トメル「決め手はシナリオがよく書かれていたことだね。すごく緻密で、映画的にどんな風になるのかも簡単に想像することができた」
監督「トメルにした理由は彼に演技力がなかったから(冗談)。彼はフィジカルな演技もできるし、メンタルな表現もできる。両方できる人は極めて少ないから、出演をお願いしたとき、トメルがいい返事をくれたのは嬉しかった。今まで映画の中であまり見たことのない顔ぶれを使うことも重要だと思った。どこかにヒーロー性を持っている人、犠牲的精神、それをトメルは持っている気がした」
--真下から撮ったり真上から撮ったり、あのカメラにはどのような効果があったのでしょうか?
監督「よりリアルにみせる効果を狙ったんだ。主人公の動きと一緒にカメラが動くことで、主人公のフィジカルな演技を効果的に表現することができる。コカインを屋根に隠すシーンでも、ああいった動きの部分に関しても見ている人が本当に近くで見ているような効果を狙うためにああいったカメラの使い方をしたんだ。映画全般の中で混沌とした雰囲気をできるだけ増幅させる効果を狙ってね。見ている方も主人公がどんな状態になっているのか混乱を狙っている。彼があの中で求めていたのは出口と光だ」
--ナイトクラブのダンスホールのシーンはすごいエキストラの数ですが、どのような苦労がありましたか?
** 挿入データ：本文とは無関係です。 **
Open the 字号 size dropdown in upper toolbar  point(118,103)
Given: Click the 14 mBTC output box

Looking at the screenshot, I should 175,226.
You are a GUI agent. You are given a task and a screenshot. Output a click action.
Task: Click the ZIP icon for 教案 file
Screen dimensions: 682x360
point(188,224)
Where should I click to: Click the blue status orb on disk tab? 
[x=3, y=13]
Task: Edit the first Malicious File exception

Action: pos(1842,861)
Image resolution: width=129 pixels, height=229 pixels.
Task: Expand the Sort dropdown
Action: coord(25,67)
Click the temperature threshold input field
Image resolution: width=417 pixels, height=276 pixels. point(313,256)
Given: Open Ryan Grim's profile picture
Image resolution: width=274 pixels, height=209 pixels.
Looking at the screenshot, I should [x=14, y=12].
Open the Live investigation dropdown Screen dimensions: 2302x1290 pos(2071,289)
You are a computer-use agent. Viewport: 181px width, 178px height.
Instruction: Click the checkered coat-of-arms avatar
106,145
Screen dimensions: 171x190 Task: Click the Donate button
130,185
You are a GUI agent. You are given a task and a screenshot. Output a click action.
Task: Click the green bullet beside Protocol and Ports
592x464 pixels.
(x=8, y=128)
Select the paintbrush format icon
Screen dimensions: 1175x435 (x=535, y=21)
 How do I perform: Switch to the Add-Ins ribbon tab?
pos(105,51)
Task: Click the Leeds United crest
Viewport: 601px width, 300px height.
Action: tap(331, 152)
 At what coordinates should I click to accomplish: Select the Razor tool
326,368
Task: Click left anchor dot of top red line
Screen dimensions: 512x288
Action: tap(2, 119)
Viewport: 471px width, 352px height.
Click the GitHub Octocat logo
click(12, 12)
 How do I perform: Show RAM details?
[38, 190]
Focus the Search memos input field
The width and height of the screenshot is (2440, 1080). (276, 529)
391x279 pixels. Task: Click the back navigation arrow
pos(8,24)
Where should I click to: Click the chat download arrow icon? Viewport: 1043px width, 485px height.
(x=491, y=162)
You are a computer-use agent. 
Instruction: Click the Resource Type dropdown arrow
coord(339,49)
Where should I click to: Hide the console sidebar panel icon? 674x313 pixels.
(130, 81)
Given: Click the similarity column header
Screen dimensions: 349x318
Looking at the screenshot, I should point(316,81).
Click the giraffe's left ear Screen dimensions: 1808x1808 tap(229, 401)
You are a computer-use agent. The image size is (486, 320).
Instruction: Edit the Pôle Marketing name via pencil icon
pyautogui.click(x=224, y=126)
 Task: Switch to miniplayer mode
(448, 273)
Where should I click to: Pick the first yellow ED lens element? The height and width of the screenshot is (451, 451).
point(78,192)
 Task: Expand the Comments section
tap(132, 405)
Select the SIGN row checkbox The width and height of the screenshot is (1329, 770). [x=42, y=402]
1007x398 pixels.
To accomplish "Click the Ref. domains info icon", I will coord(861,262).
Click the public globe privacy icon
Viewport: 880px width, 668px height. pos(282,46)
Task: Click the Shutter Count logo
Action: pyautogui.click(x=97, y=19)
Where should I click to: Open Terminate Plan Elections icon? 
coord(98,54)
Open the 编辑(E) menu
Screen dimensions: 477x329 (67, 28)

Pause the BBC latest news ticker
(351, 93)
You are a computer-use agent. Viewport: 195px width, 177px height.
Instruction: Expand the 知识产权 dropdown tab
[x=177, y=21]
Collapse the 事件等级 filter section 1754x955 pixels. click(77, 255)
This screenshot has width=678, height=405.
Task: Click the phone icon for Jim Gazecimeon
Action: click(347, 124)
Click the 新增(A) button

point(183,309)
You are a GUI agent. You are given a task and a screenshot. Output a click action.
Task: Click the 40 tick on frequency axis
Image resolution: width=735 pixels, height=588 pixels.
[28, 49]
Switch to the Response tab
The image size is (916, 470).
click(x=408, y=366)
監督「すべての演出は限られた空間の中にいかに混沌とした空間を作り上げるかというところにかかっていた。混乱を作ることにはエネルギーが必要で、そのひとつがエキストラだ。場合によっては600人のエキストラを使っている。他にも、アシスタントの力も必要だし、カメラや編集の力も必要だ。ナイトクラブの音楽と映画の音楽を重ねてみたりもした。混沌とした場面を作るまで、色んな人たちが一体となって、ミルフィーユのように何層も色々な要素を積み重ねて作り上げているんだ」
--トメルさんは、演技面で何か心がけていたことはありますか?
トメル「スクリプターが説明はしてくれるけれど、作品を撮るときは物語の順番通り撮るわけではないから、物語が進むたびに傷も深くなって行くことを自分の中でいかに持続させるかを意識して演じた。痛みとか焦燥感は自分が継続的に演じていかなければ伝わらないものだからね。一番大変だなと思ったのは冷蔵室のシーンだ。あれに関してはワンシーンをワンショットで撮っていて、自分としては嘘っぽく見せたくないんだけど、本当に力を出すと女性に怪我をさせてしまうから大変だった。彼女に”どこか痛めたところはないか?”って聞いたら”どこも痛くない”って言ってたけど、本当はどこか痛めていたと思うな」
--ハリウッドでリメイクが決定したことについて感想をお願いします。
監督「ワーナーが買ったんだけど、混沌とした雰囲気、破壊的な雰囲気まで描けているかどうかは期待していないな。実は韓国の映画会社からもリメイクをしたいというオファーがあったんだけど、韓国版『スリープレス・ナイト』にも興味があったな」
トメル「作品を認められたってことだね。主役は、ダニー・デヴィートかジャック・ブラックにやってもらいたいね。僕とは真逆だけど、実は誰が演じるのかはだいたいわかっていて言えないんだ」
ニコラ「映画づくりは大変な仕事だからリメイクができるのは嬉しく思う。ワーナーが買ったということは世界的にも商品として売ることができる価値を認めたことだと思う。ただ、僕はアメリカがフランス映画をリメイクして良い映画だった例を知らないからね。アメリカ映画はオリジナリティが枯渇している状況かもしれないね。コミックを原作としたものが多くて、なかなかオリジナル作品が出にくい状況がアメリカにあるかもしれない。脚本を書いているときに、プロデューサーが”ちゃんといい作品にしたらアメリカでリメイクされるかもしれない”と言ってて、そのときは冗談として受け止めていたけど、それが現実になったということは、作品を認められたということだよね」
『スリープレス・ナイト』は、スリリングなアクションの中にも見られる主人公の焦燥感が秀逸なフィルムノワール。一人の父として、息子のために命がけで戦い、息子のヒーローとなっていく主人公の姿には痺れる。9月15日(土)より全国ロードショー。